The little known plays Part 2

In exclusiveness "of Windsor" there is nothing strange because here is a character who, even if he appeared not in the script of this comic remains the best comic character of Shakespeare. This is sir John Falstaff, a fat knight, a robber, a tireless seeker of fun, a lover of sherry, loud coward, furious bouncer and best friend of Prince Harry in both parts of the historical chronicle "Henry IV".

It is not surprising that Falstaff has been embraced by the public since its very first appearance on the stage. In "Windsor" he, however, loses its chivalrous recklessness, but appears in love or rather, clumsily taking care of the two honorable cities of Windsor at the same time. This confidence in its irresistible male virtues of playing with Falstaff cruel joke: provincial scoffer a few times very painful his play, and at the end of the Comedy forced to appear in Windsor Park in the image of a folkloric character with deer horns on his head.

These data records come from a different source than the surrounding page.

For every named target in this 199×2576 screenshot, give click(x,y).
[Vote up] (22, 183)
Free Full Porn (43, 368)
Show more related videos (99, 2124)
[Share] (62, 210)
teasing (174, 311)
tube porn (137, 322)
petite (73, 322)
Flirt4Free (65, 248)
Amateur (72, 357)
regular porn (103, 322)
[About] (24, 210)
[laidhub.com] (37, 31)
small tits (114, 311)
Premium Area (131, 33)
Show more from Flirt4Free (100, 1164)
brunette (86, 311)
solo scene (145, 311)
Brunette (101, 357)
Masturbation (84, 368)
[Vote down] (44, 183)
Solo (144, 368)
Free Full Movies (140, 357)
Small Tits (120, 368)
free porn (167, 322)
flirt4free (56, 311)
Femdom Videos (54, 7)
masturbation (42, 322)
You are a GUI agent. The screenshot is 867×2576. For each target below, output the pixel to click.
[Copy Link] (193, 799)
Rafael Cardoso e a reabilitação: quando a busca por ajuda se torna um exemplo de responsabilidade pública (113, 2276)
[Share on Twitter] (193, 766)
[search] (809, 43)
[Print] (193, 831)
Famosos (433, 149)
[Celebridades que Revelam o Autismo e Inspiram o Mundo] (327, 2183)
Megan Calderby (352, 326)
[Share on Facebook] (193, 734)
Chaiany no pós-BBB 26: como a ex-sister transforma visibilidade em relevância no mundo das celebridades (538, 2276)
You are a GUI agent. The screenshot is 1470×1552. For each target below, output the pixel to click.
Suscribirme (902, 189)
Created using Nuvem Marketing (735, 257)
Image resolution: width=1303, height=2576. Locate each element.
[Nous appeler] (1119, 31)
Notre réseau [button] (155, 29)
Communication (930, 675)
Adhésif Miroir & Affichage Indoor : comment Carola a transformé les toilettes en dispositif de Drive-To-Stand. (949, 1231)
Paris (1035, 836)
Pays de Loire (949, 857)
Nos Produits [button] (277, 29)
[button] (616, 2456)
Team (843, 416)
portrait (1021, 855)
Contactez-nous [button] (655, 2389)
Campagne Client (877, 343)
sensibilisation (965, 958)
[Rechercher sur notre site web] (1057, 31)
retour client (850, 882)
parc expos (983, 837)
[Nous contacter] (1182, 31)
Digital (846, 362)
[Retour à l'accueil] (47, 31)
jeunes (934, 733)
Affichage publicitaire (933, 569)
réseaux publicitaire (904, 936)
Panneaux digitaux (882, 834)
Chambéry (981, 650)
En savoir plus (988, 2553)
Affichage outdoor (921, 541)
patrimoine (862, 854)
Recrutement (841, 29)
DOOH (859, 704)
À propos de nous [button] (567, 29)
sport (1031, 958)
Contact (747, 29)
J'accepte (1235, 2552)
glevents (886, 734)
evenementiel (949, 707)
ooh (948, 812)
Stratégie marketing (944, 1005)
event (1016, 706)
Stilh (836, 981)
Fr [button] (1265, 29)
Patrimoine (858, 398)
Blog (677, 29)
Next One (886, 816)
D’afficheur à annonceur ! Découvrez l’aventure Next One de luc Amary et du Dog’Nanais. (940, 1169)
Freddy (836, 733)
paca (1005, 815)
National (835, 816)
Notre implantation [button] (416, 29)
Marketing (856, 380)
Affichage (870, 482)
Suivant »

In addition to the amusing misadventures of the fat knight, this piece immerses the reader in the atmosphere of a small English town, populated by good-natured ordinary people and eccentric freaks despite the small differences, they remain for each other good neighbors. The researchers repeatedly emphasized that the Windsor in this Shakespeare Comedy is very similar to his native Stratford, and the appearance in one scene, the boy William, who was forced in the middle of the street to take the examination in Latin, gives us a rare glimpse into the past of the playwright his own eyes.

"The two gentlemen of Verona" (circa 1590)

With confidence it is impossible to say what the plays of Shakespeare began his career as a playwright, but the Comedy "the Two gentlemen of Verona" is clearly written not quite Mature hand. Here, the author copes with scenes in which both are two or three characters, but they should have a foursome, and he did not really know what to do with them.

However, the awkwardness of a novice playwright is more than worth the features, in which lurks the real Shakespeare. "The two gentlemen of Verona" is a play about friendship and love, and, as usual with Shakespeare, friendship and love here are subject to serious tests. Yet this is the first Comedy in which a girl dresses boys to follow her beloved, and she, in disguise, has become a messenger to his new lover (a situation which is later repeated in "Twelfth night").